Можно ли оздоровить ситуацию на рынке? На что стоит сделать ставку профессиональным подрядчикам, чтобы, несмотря на неблагоприятную внешнюю среду, приобретать недостающие компетенции и вырастать в интеграторов полного цикла? Об этом наш разговор с Михаилом Полонским , президентом холдинга «Промстрой».

Михаил Маркович, есть ли у нашей сферы промышленного строительства принципиальные отличия от развитых стран?

— Есть. Это климат, геология, большие расстояния, специфические обычаи делового оборота и так далее. А главная, на мой взгляд, особенность в том, что в России в отличие от стран Запада практически не существует цивилизованного рынка специальных строительных и монтажных компетенций. Поэтому подрядчик, как правило, испытывает острую нехватку квалифицированных монтажников, специалистов по контрольно-измерительным приборам и автоматике, электриков, сварщиков и так далее. Так обстоит дело даже в относительно благополучных европейской части страны и Западной Сибири. А если нужно вести строительство на Дальнем Востоке? Там не то что квалифицированных монтажников, там просто людей не всегда можно найти. К примеру, в 2009–2010 годах мы участвовали в строительстве трубопроводной системы — ответвления от ВСТО Сковородино — граница с КНР. Плотность населения в этом районе Амурской области — всего два с половиной человека на квадратный километр. В такого рода проектах наличие у подрядчика собственных строительных и монтажных мощностей является решающим фактором.

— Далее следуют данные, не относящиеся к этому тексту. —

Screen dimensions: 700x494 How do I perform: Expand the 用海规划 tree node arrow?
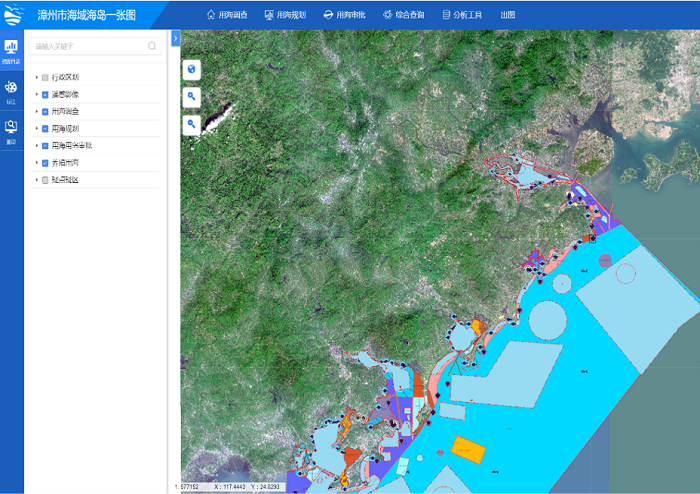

Вообще, в России успешно может работать только та компания-подрядчик, которая в состоянии выполнить значительную часть работ — от 30 до 50 процентов — собственными силами. Поэтому мы осознанно интегрировали в наш холдинг десять юридических лиц, которые занимаются всеми видами высокотехнологичных монтажных работ. По западным представлениям, это совершенно немыслимый, избыточный набор мощностей. Но мы-то хорошо знаем, что это наши самые ценные активы.

За рубежом крупные инжиниринговые фирмы, как правило, берут на себя обязательства за весь проект целиком — от рабочих чертежей до запуска готового объекта в эксплуатацию. В России крайне редко приходится слышать, что строительство объекта ведется под ключ одним солидным подрядчиком. В чем причина?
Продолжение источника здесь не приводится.